Created on 04-28-2017 06:19 PM
Interest in Time Series data bases and historian augmentation/replacement is currently at an all-time high with the explosion of IoT use cases. So many devices sending out unbounded streams of data provides data scientists opportunities for predictive failure analysis, there needs to be a robust scalable architecture to land that and at the same time provide a responsive environment that allows a high numbers of concurrent users access to this data.
This article discusses how the union of features that exist in Apache Phoenix and Hive to can be used construct a robust time series oriented architecture the enables a scalable streaming ingest layer while simultaneously providing a low latency data exploration layer for data scientists and BI reports.
The examples referenced in this article are a subset of a larger CDR processing project I’ve been working with for a while now. This will focus on the downstream data collection dealing specifically with Phoenix and Hive. Data is streamed into a cdr_fact table that contains references to various dimensions such as geography, customer and vendor information and call termination details. The ETL and data enrichment is handled by the upstream Storm topology which is not addressed in this article.

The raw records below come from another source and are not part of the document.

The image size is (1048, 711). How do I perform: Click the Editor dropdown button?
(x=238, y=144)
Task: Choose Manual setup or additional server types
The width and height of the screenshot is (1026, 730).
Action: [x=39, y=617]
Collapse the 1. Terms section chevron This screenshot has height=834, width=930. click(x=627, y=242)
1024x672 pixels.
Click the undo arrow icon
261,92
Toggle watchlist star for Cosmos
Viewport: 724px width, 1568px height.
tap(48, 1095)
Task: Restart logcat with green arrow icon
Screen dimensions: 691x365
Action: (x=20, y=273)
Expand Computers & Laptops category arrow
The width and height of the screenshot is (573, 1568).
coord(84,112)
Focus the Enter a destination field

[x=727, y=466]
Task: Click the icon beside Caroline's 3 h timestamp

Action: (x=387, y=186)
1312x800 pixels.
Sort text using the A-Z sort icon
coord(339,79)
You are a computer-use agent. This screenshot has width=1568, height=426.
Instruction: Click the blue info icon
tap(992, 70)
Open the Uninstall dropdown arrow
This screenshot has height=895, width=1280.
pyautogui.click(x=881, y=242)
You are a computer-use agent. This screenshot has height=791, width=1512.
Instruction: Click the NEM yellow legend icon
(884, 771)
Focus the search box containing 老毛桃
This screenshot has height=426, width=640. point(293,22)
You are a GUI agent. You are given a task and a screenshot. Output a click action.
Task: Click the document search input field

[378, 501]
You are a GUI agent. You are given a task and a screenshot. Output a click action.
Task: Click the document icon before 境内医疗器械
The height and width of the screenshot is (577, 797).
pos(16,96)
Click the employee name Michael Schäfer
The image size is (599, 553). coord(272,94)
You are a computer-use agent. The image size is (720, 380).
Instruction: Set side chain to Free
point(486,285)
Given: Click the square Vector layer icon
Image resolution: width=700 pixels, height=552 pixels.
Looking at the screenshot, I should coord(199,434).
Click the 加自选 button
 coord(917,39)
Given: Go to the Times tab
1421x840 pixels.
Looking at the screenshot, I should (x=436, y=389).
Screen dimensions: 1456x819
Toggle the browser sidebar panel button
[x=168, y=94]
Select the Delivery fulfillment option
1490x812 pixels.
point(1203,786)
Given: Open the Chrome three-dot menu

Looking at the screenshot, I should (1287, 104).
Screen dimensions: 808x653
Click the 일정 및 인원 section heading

The architecture described here uses Phoenix/Hbase as the high performance data ingestion layer and I’ll utilize some features here to boost read/write performance for temporally oriented data. Hive with LLAP will act as the low latency data serving layer that hosts aggregate rollups across dimensions. LLAP facilitates caching of data, increases concurrency and Hive offers superior SQL semantics and a more mature UDF eco-system. I use the Phoenix Storage Handler for Hive to bridge the communication between these two services.
I started with a Phoenix table that looks like this:
CREATE TABLE IF NOT EXISTS CDR_FACT( ID bigint not null, CALL_TS timestamp not null, GEO_ID integer, CUST_ID smallint, VEND_ID smallint, CUST_REL_ID smallint, VEND_REL_ID smallint, RTE tinyint, CNCT tinyint, EARLY_EVENT tinyint, DURATION double, I_PDD bigint, E_PDD bigint, constraint pk primary key(ID, CALL_TS ROW_TIMESTAMP)) IMMUTABLE_ROWS=true,SALT_BUCKETS=6,COMPRESSION='Snappy';
The ROW_TIMESTAMP feature is an enhancement that helps take advantage of various optimizations that HBase provides for time ranges on the store files as well as various query optimization capabilities built within Phoenix.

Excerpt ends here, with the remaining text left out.